Commit graph

15 commits

Author SHA1 Message Date
Tim Gross ce3eef8037
metrics: Add rate metrics to Client CSI endpoints (#15905)
Also tightens up authentication for these endpoints by enforcing the server
certificate name is valid. We protect these endpoints currently by mTLS and
can't use an auth token because these endpoints are (uniquely) called by the
leader and followers for a given node won't have the leader's ephemeral ACL
token. Add a certificate name check that requests come from a server and not a
client, because no client should ever send these RPCs directly.
2023-01-26 16:40:58 -05:00
Tim Gross dfed1ba5bc
remove most static RPC handlers (#15451)
Nomad server components that aren't in the `nomad` package like the deployment
watcher and volume watcher need to make RPC calls but can't import the Server
struct to do so because it creates a circular reference.
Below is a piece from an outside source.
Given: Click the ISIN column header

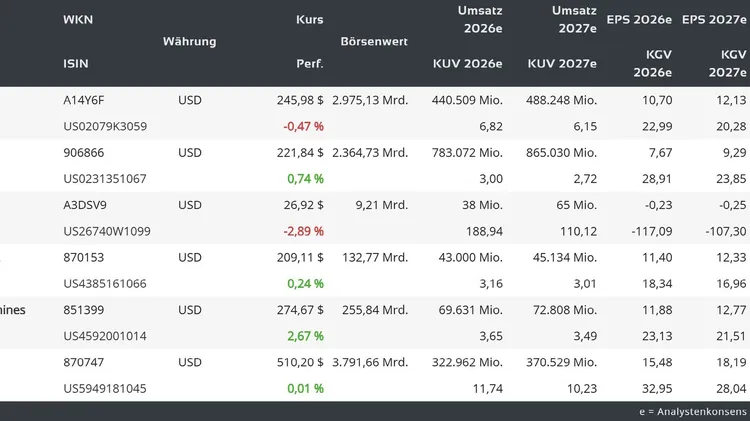Looking at the screenshot, I should pyautogui.click(x=76, y=64).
These components have a
"shim" object that gets populated to pass a "static" handler that has no RPC
context.

Most RPC handlers are never used in this way, but during server setup we were
constructing a set of static handlers for most RPC endpoints anyways. This is
slightly wasteful but also confusing to developers who end up being encouraged
to just copy what was being done for previous RPCs.
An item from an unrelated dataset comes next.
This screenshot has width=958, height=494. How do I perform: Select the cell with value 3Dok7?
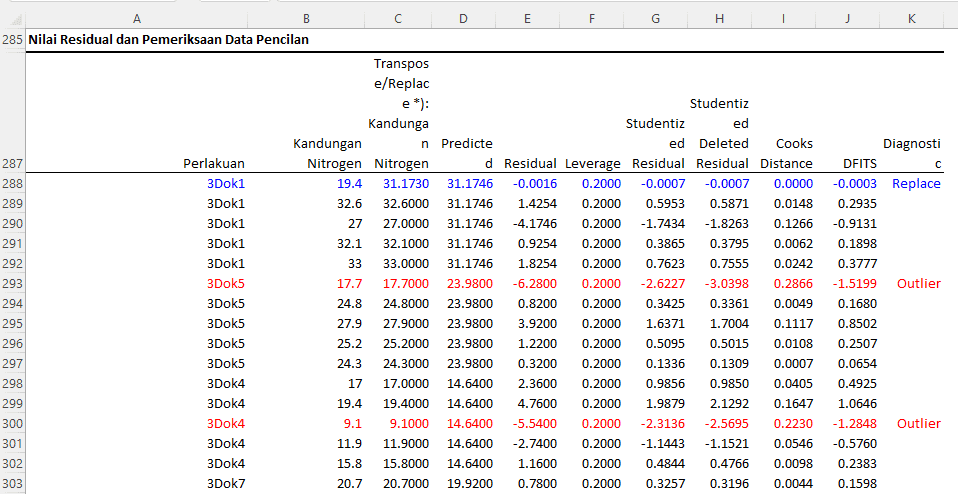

This changeset includes the following refactorings:
* Remove the static handlers field on the server
* Instead construct just the specific static handlers we need to pass into the
  deployment watcher and volume watcher.
* Remove the unnecessary static handler from heartbeater
* Update various tests to avoid needing the static endpoints and have them use a
  endpoint constructed on the spot.

Follow-up work will examine whether we can remove the RPCs from deployment
watcher and volume watcher entirely, falling back to raft applies like node
drainer does currently.
2022-12-02 10:12:05 -05:00
Michael Schurter 3b57df33e3
client: fix data races in config handling (#14139)
Before this change, Client had 2 copies of the config object: config and configCopy. There was no guidance around which to use where (other than configCopy's comment to pass it to alloc runners), both are shared among goroutines and mutated in data racy ways. At least at one point I think the idea was to have `config` be mutable and then grab a lock to overwrite `configCopy`'s pointer atomically. This would have allowed alloc runners to read their config copies in data race safe ways, but this isn't how the current implementation worked.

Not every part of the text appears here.